===== TEXT PROVIDED
St. John of Damascus Academy in Goleta, California, is a K-8 program that began in 2001. Headmaster John Van Fossen explains the meaning of “classical” as a method providing “powerful tools for Christian education.” Referring to his school’s classical emphasis on the “three-fold way” of grammar, logic, and rhetoric, he says, “the Trivium takes into account the intellectual stages through which a child passes, and it gears instruction toward a child’s highest capacity for thought.” The school also promotes the study of Greek and Latin as “the foundational languages of the Church” — opening doors to “precision of thought, modern languages, great literature and the intricacy and depths of theology.” Referring to the trivium in the idiom of developmental stages, the school’s website offers this explanation: The Trivium, or three ways, refers to the three key stages of a child’s development — referred to as Grammar, Logic, and Rhetoric. It has been the basis of classical education for centuries. Instructional methods focus on the growing capacities of the children.”
==========
● **GIVEN TASK 1**: Shift every coordinate in the answers up by 19 in the rows running from the line that contains "Image resolution: width=627" through the line that contains "Action: tap(1243, 98)", both ends included, and write out those rows again in full, requests too. Leave the pictures out.
===== PROVIDED ENTRIES
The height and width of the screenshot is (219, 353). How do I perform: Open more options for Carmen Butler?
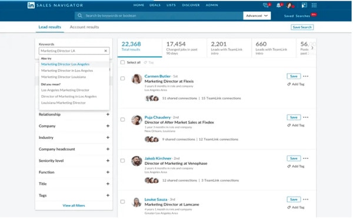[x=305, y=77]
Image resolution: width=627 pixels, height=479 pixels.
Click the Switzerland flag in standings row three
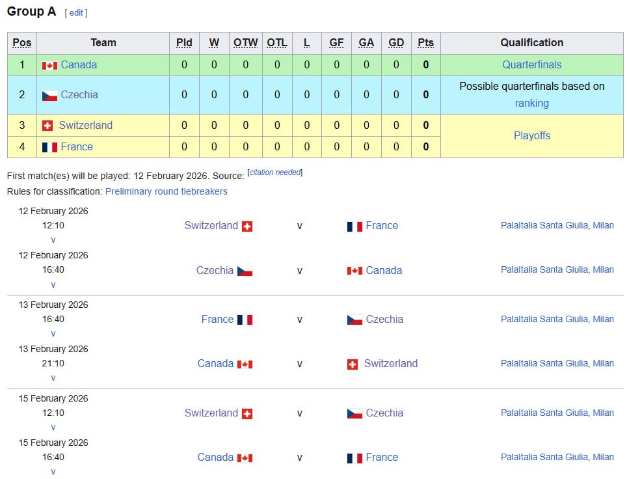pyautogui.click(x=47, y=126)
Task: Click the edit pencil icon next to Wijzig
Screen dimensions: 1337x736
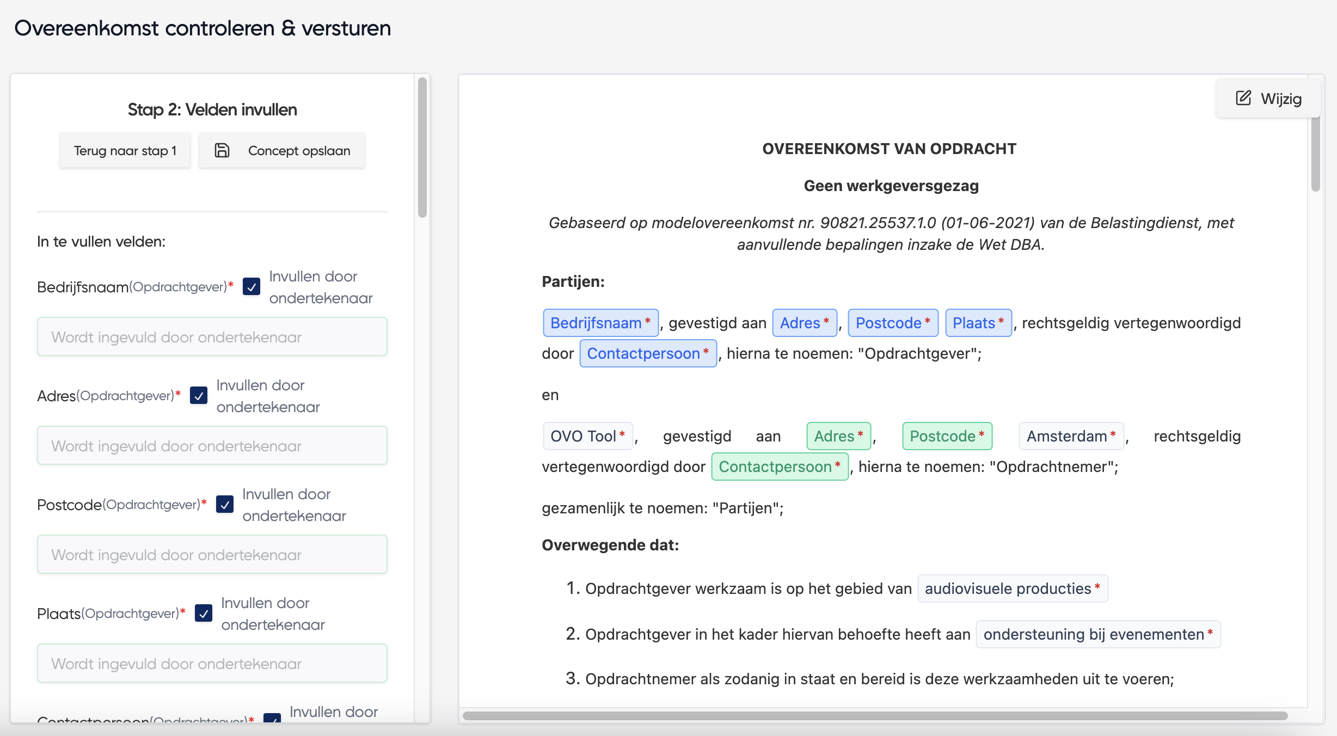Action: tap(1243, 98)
==========
===== PROVIDED ENTRIES
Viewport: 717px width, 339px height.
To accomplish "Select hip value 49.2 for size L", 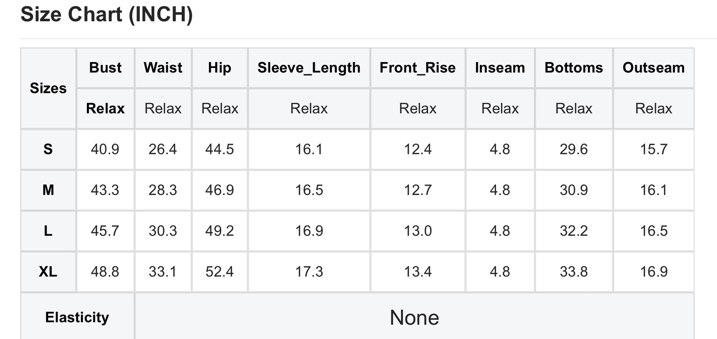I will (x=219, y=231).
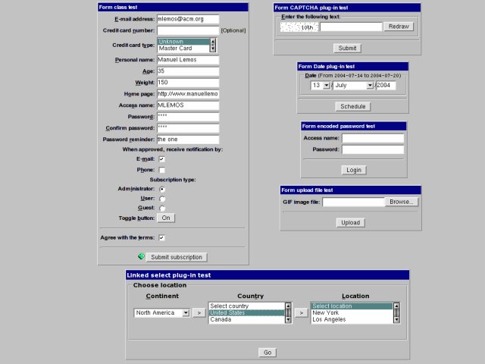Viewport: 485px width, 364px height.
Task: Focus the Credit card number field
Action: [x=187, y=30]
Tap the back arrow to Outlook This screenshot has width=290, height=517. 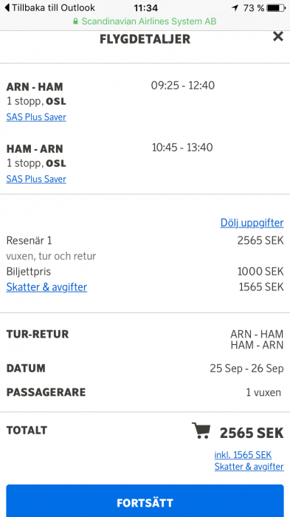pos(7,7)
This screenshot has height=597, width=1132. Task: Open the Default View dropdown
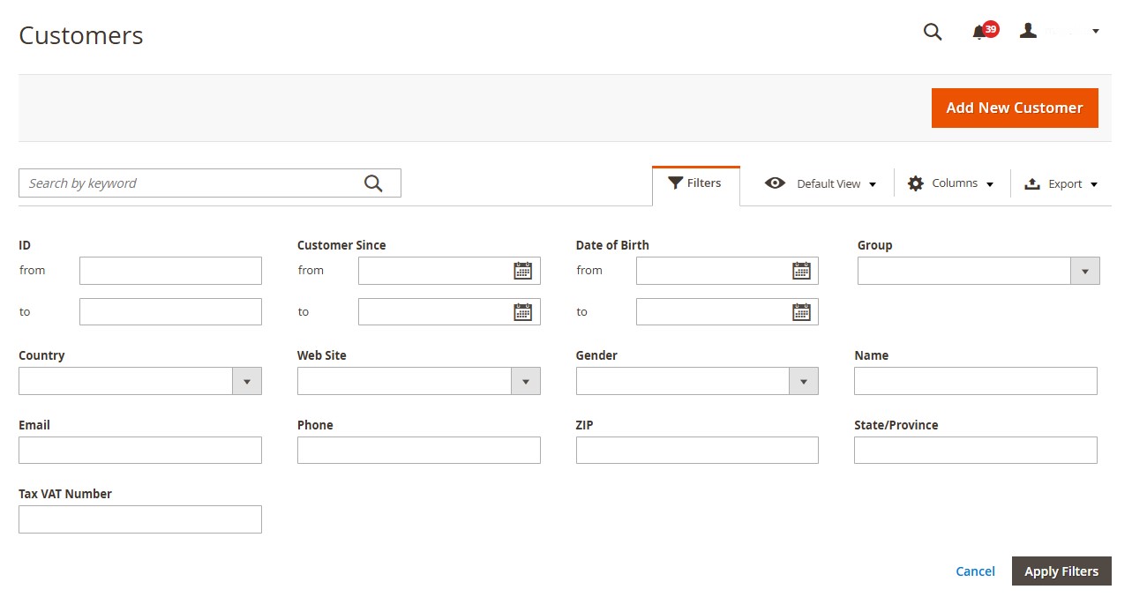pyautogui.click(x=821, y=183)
==========
● **GIVEN TASK 2**:
Answer these questions about the text on St. John of Damascus Academy:
(a) In what year did the K-8 program begin?
(b) Which two languages does the school promote as "the foundational languages of the Church"?
(c) What three stages of a child's development does the Trivium refer to?

● **FULL RESPONSE 1**:
Image resolution: width=627 pixels, height=479 pixels.
Click the Switzerland flag in standings row three
pyautogui.click(x=66, y=145)
Task: Click the edit pencil icon next to Wijzig
Screen dimensions: 1337x736
Action: tap(1262, 117)

● **FULL RESPONSE 2**:
(a) 2001
(b) Greek and Latin
(c) Grammar, Logic, and Rhetoric